MISI

***************** A MAN WHO WANT TO CREATE AN EDEN IN THE WORLD *****************

Sabtu, 28 Juni 2014

JOKOWI MUSLIM PEMBELAJAR

Pada rubrik politik kompasiana edisi 18 May 2014, dengan judul Jokowi Dikuya-Kuya, Jokowi Kian Perkasa kami menulis :“Dengan demikian Apa yang dilakukan Jokowi dalam kepemimpinannya sudah menunjukan “hanifan Musliman” , yakni kepemimpinan yang condong pada kebenaran dan penciptaan kedamaian (kepatuhan). Oleh karena itu Para Kyai, Penasihat, Kualisi dari partai Islam semoga mampu membuat Jokowi semakin menegaskan ” Qul Inna sholati, wanusuki wamahyaya wamamati lillahi robbil ‘alamin, dan laa syarii kalahu wa bidzalika umirtui wa anna awwalul musalimin . Dalam artian, apa yang akan Jokowi lkukan ke depan akan lebih memperkokoh dirinya sebagai sebagai pemimpin Islam yang sadar bahwa semua yang dilakukannya terkait dengan pengabdian kepada Allah SWT, sehingga bukan karya garing, tetapi karya yang beruh Ketuhanan Yang Maha Esa. Jokowi semakin memiliki komitmen membumikan nilai-nilai rahmatan lil almin, dengan kesadaran penuh sebagai pemimpin Islam di negara yang berbineka tunggal ika.
Jalan demikian sebaiknya kita tempuh ketimbang terus mendiskiditkan Jokowi, yang boleh jadi bisa semakin jauh dari apa yang kita harapkan. Ini sebuah jalan tengah, saat dimana “pemimpin Islam formalisme” yang mengibarkan simbul-simbul agama namun justru perilakunya lain kata dan perbuatan sehingga kurang mendapat dukungan umat. Dan tugas kita bersama ke depan, bagaimana kita dapat lebih memunculkan pemimpin-pemimpin sesuai nilai-nilai ideal kita. Tentu saja hal ini tidak dapat dilakukan oleh mereka yang memiliki jiwa hipokrit, yang saat ini banyak bergentayangan.”

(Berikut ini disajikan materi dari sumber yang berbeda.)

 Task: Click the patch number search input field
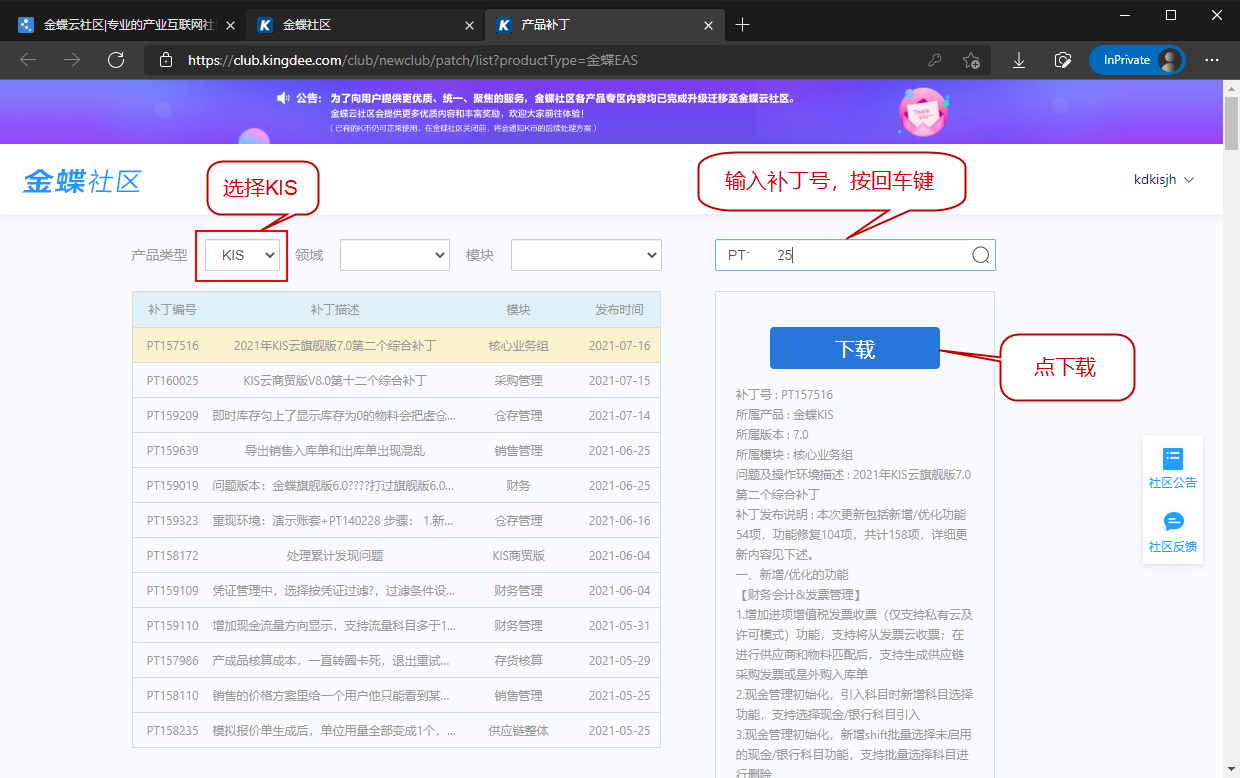click(845, 256)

Melalui siaran pers hari ni, Sabtu, tanggal 24 mei 2014 yang dikutip Kompasiana, Jokowi menegaskan : “Saya Jokowi, bagian dari Islam yang Rahmatan Lil Alamin. Islam yang hidup berketurunan dan berkarya di Negara RI yang memegang teguh UUD 45. Bhinneka Tunggal Ika adalah rahmat dari Tuhan,” kata Jokowi dalam siaran pers yang diterima media. Dalam siaran pers itu Jokowi seakan menjawab berbagai tudingan yang dialamatkan pada Jokowi di media sosial. Jokowi kerap disebut sebagai antek Zionis, Amerika, Tiongkok dan mafia. ”Semua orang boleh ragu dengan agamaku tapi saya tidak ragu dengan iman dan imamku dan saya tidak pernah ragu dengan Islam agamaku,” ujarnya. Jokowi juga mengatakan dirinya bukan bagian dari kelompok yang mengaku Islam yang punya tujuan mewujudkan negara Islam. Dirinya pun menyatakan bukan bagian dari yang mengaku Islam tapi suka menebar teror dan kebencian.

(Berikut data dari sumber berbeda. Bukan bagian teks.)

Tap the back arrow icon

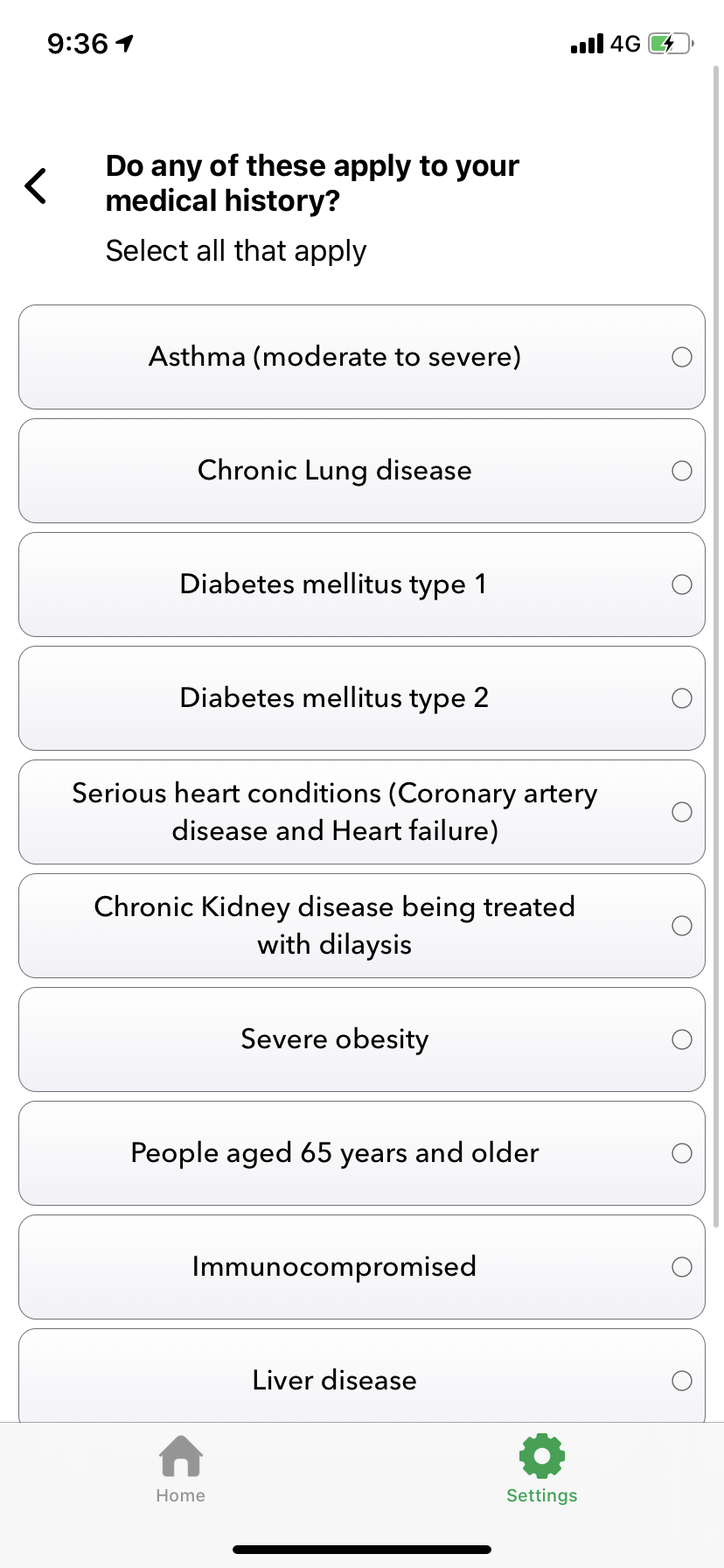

Lebih jauh Ir. Joko Widodo itu menegaskan : “Saya bukan bagian dari kelompok Islam yang sesuka hatinya mengkafirkan saudaranya sendiri,” katanya. Jokowi juga mengatakan dirinya bukan bagian dari segelintir Islam yang menutupi perampokan hartanya, menutupi pedang berlumuran darah dengan gamis dan sorban. Jokowi juga bukan bagian dari Islam yang membawa ayat-ayat Tuhan untuk menipu rakyat. Dirinya mengaku bukan bagian dari Islam yang membawa azas partainya untuk korupsi dan hidup bermewah-mewah. Dirinya juga menyatakan bukan bagian dari Islam yang menciptakan perang bagi sesama Islam. ”Saya bukan bagian dari Islam yang menindas agama lain. Saya bukan bagian dari Islam yang arogan dan menghunus pedang di tangan dan di mulut. Saya bukan bagian dari Islam yang suka menjejerkan fustun-fustunnya,” ujarnya.

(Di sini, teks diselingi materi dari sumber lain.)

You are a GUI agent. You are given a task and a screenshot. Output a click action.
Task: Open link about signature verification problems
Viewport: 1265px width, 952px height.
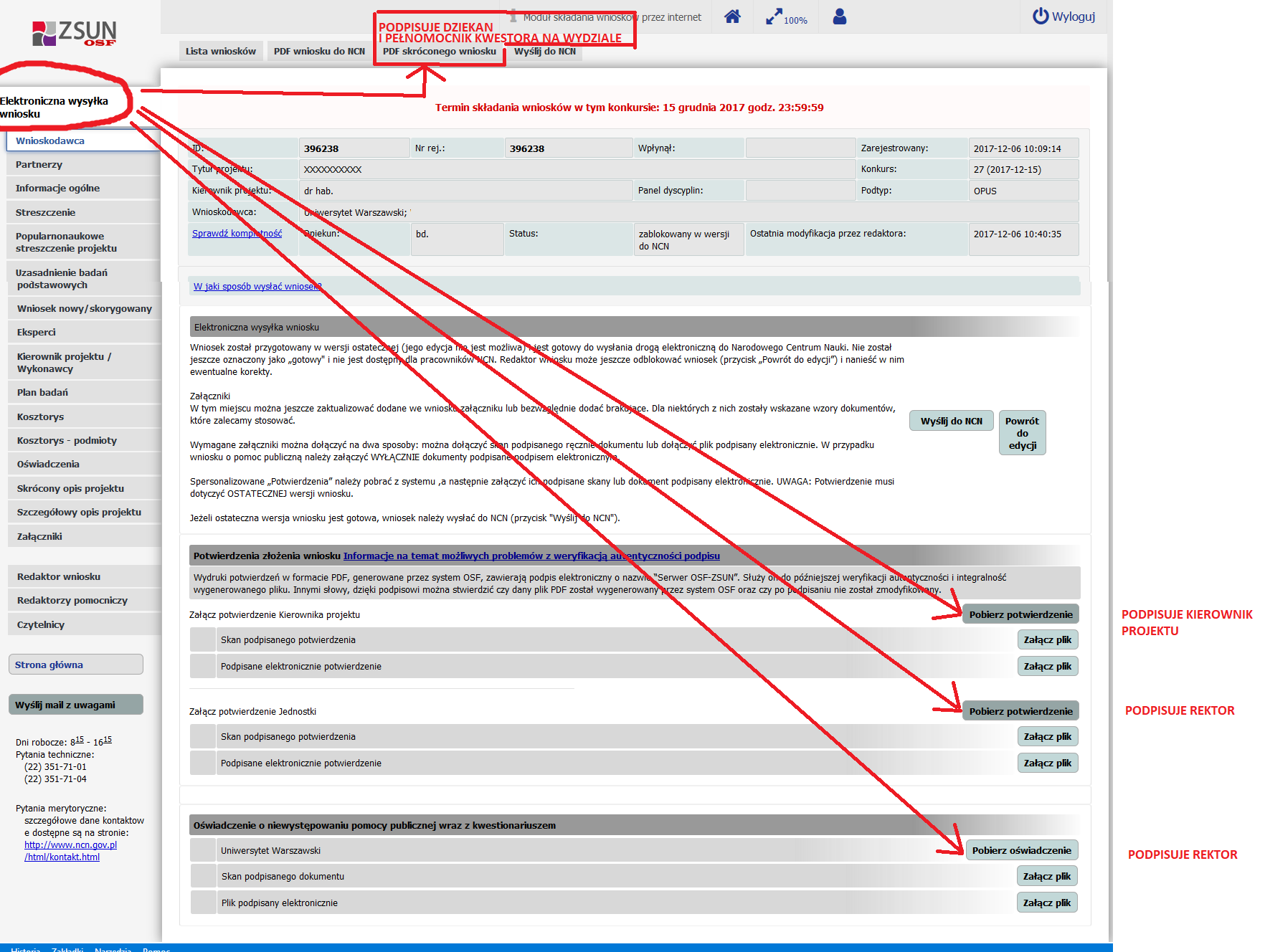click(531, 556)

Jika kita rujuk dengan paparan penulis di atas, siaran pers Jokowi itu sekana semakin mempertegas bahwa dirinaya adalah Hanifan Musliman, sebagaimana telah penulis ungkapan. Nah saatnya para tokoh Islam Rahmatan Lil SAlamin, yang jujur dan tulus, mau terus bersama-sama melakukan check and balance, tausiah mengawal Jokowi agar semakin benar-benar menebar berkah bagi bangsa yang berketuhanan yang maha Esa, dengan semakin sadar akan posisinya, akan amanah ke abidan dan kekhalifahannya. Sehingga Jokowi benar-benar dapat membumikan “inna sholati, wanusuki wamahyaya wama maati lillahi robil alamin” , sehingga sangkan paraning dumadi Jokowi tetap dalam koridor memenuhi panggilan “gusti kang Mrubeng Dumadi” Dilihat dari karakternya, maka Jokowi memungkinkan lebih mudah diberi “tausiah” para penyuluh budi untuk tetap berjalan dalam memegang manah kekhalifahan, dibandingkan jika orang yang memiliki kecenderungan membangkang. Kecenderungan-kecenderungan ini dapat kita ikuti melal;ui trck record yang ada.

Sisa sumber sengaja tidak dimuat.